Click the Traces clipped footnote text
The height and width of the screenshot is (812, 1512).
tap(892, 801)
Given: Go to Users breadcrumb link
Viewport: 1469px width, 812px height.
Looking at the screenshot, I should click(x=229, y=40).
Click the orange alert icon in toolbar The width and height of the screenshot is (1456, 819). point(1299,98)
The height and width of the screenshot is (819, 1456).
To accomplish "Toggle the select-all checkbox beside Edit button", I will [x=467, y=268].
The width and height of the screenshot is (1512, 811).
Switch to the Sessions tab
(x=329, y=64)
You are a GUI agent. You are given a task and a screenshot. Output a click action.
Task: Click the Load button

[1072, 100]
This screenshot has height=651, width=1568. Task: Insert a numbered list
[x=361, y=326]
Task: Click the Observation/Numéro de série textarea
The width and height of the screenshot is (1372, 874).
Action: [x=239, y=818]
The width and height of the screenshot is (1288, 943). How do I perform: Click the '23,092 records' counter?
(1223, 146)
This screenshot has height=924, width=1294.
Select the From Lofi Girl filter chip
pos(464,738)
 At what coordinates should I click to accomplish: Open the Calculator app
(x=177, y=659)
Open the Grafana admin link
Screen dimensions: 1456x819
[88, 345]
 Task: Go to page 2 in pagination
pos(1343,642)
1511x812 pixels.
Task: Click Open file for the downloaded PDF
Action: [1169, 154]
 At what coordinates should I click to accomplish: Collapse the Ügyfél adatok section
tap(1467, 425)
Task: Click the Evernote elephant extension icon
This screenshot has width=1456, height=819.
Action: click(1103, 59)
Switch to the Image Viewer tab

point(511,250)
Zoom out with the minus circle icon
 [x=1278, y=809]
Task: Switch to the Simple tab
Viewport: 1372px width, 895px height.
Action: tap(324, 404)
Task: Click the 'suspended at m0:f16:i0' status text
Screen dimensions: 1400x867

================

ASSIGNED TASK: Provide a verbatim reproduction of all the records.

TASK ANSWER:
Click the Traces clipped footnote text
The height and width of the screenshot is (812, 1512).
tap(892, 801)
Given: Go to Users breadcrumb link
Viewport: 1469px width, 812px height.
Looking at the screenshot, I should click(x=229, y=40).
Click the orange alert icon in toolbar The width and height of the screenshot is (1456, 819). point(1299,98)
The height and width of the screenshot is (819, 1456).
To accomplish "Toggle the select-all checkbox beside Edit button", I will [x=467, y=268].
The width and height of the screenshot is (1512, 811).
Switch to the Sessions tab
(x=329, y=64)
You are a GUI agent. You are given a task and a screenshot. Output a click action.
Task: Click the Load button

[1072, 100]
This screenshot has height=651, width=1568. Task: Insert a numbered list
[x=361, y=326]
Task: Click the Observation/Numéro de série textarea
The width and height of the screenshot is (1372, 874).
Action: [x=239, y=818]
The width and height of the screenshot is (1288, 943). How do I perform: Click the '23,092 records' counter?
(1223, 146)
This screenshot has height=924, width=1294.
Select the From Lofi Girl filter chip
pos(464,738)
 At what coordinates should I click to accomplish: Open the Calculator app
(x=177, y=659)
Open the Grafana admin link
Screen dimensions: 1456x819
[88, 345]
 Task: Go to page 2 in pagination
pos(1343,642)
1511x812 pixels.
Task: Click Open file for the downloaded PDF
Action: [1169, 154]
 At what coordinates should I click to accomplish: Collapse the Ügyfél adatok section
tap(1467, 425)
Task: Click the Evernote elephant extension icon
This screenshot has width=1456, height=819.
Action: click(1103, 59)
Switch to the Image Viewer tab

point(511,250)
Zoom out with the minus circle icon
 [x=1278, y=809]
Task: Switch to the Simple tab
Viewport: 1372px width, 895px height.
Action: tap(324, 404)
Task: Click the 'suspended at m0:f16:i0' status text
Screen dimensions: 1400x867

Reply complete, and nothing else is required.